▶ **What this task involves**:
Within the records below, reproduce without change the lines from the line that has "Task: Go to WeHotel 商旅首页 in the sidebar" through the line that has "Viewport: 1205px width, 833px height.", and only those.

▶ **Information supplied**:
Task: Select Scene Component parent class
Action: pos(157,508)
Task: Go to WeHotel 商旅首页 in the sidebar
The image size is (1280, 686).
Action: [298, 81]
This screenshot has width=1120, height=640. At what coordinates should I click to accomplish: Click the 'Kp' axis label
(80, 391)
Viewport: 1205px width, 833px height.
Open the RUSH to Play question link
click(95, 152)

...

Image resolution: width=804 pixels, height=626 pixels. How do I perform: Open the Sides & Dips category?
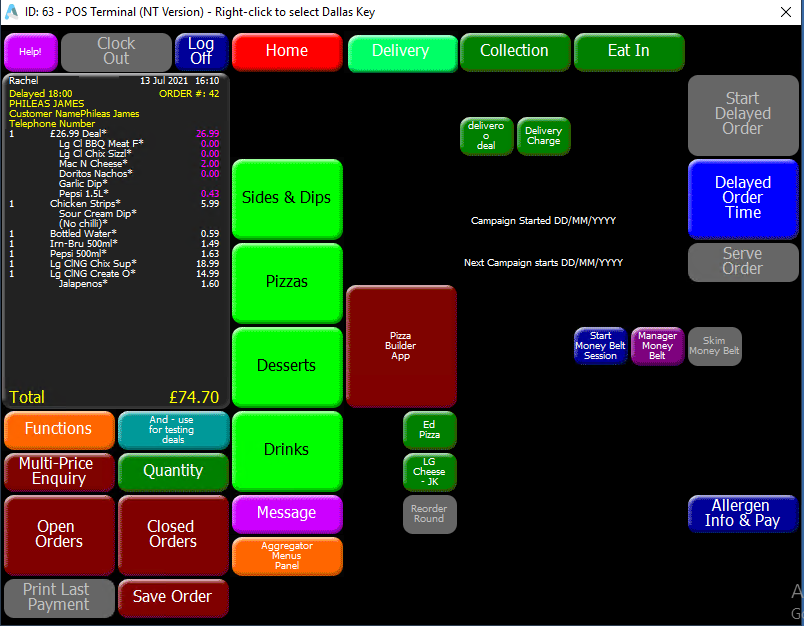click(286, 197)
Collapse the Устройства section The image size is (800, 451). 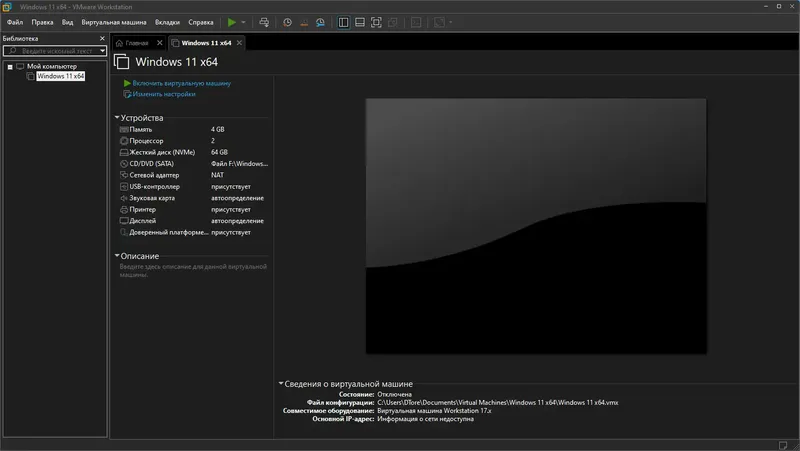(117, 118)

▶ **Solution for this problem**:
Task: Go to WeHotel 商旅首页 in the sidebar
The image size is (1280, 686).
Action: [298, 81]
This screenshot has width=1120, height=640. At what coordinates should I click to accomplish: Click the 'Kp' axis label
(80, 391)
Viewport: 1205px width, 833px height.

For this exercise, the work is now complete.